#### [WORK TO DO]
Scale the tap coordinates in the answers by 1.2, rounding each to the nearest whole number with halves rounded up. Write out the stretch from the line containing "Where should I click to: Click the F/P" through the end of the entries, requests included and left unchanged.
=== RAW RECORDS ===
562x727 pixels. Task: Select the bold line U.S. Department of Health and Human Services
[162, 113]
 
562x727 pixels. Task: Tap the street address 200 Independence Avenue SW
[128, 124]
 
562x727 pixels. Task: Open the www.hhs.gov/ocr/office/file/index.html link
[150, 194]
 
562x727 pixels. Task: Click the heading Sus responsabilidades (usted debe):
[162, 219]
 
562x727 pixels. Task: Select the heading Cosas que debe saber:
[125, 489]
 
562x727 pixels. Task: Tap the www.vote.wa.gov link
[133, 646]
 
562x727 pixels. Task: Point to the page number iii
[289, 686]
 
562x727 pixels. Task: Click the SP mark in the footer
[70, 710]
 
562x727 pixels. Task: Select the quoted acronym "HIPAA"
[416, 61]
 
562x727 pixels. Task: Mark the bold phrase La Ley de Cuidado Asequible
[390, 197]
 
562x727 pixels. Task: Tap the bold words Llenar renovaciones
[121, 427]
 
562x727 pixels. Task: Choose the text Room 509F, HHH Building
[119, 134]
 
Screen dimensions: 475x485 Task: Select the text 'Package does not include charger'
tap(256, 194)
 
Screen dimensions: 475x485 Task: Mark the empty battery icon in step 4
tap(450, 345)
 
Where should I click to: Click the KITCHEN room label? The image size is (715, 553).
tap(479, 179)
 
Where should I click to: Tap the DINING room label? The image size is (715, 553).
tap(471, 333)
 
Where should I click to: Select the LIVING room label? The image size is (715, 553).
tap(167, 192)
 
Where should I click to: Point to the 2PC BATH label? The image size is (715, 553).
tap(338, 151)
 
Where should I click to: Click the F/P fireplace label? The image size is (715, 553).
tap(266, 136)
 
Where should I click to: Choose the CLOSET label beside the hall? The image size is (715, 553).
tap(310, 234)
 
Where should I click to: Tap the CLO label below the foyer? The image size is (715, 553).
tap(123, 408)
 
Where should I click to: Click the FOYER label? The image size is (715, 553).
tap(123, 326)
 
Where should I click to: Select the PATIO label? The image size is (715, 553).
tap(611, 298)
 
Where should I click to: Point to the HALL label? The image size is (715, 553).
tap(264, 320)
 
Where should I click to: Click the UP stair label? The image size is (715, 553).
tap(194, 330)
===
#### [OUTPUT OF THE EXERCISE]
Where should I click to: Click the F/P fireplace label? The image size is (715, 553).
tap(319, 163)
 
Where should I click to: Choose the CLOSET label beside the hall? The image size is (715, 553).
tap(372, 281)
 
Where should I click to: Tap the CLO label below the foyer? The image size is (715, 553).
tap(148, 490)
 
Where should I click to: Click the FOYER label? The image size is (715, 553).
tap(148, 391)
 
Where should I click to: Select the PATIO label? The image size is (715, 553).
tap(733, 358)
 
Where should I click to: Point to the HALL label? The image size is (715, 553).
tap(317, 384)
 
Where should I click to: Click the UP stair label? The image size is (715, 553).
tap(233, 396)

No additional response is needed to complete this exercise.